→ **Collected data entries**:

+--

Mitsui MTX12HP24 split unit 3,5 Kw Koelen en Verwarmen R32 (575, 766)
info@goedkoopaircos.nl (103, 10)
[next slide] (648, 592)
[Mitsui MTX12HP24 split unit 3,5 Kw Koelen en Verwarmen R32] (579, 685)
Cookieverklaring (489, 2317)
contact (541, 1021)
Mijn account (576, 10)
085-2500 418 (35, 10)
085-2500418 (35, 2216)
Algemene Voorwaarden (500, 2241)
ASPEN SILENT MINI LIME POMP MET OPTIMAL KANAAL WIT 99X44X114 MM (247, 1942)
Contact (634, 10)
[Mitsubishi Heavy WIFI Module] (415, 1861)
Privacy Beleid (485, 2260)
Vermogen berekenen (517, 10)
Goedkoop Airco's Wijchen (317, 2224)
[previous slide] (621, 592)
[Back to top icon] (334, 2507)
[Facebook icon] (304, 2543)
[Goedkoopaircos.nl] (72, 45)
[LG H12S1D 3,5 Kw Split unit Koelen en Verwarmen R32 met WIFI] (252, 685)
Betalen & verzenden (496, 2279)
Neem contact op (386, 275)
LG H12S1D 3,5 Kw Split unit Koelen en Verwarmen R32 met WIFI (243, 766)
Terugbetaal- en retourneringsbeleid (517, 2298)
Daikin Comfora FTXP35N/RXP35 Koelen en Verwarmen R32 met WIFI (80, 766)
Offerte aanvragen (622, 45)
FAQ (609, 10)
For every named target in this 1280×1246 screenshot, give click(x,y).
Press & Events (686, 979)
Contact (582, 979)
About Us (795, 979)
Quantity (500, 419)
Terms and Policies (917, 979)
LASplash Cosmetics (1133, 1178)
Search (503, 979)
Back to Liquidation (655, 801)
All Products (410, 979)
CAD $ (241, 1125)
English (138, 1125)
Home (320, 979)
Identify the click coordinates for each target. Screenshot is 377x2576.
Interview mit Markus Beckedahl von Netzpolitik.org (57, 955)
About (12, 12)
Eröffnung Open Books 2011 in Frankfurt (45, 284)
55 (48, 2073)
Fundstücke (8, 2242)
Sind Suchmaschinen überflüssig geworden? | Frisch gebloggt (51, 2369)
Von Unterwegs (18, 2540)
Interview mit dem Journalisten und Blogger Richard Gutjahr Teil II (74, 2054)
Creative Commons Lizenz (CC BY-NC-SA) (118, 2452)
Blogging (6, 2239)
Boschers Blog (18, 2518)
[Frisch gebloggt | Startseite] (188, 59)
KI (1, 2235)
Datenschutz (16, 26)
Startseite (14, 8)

+--

→ **PROBLEM DETAILS**: What lines above contain the word "Startseite"? Please copy each one.

→ **FINISHED TASK**:
[Frisch gebloggt | Startseite] (188, 59)
Startseite (14, 8)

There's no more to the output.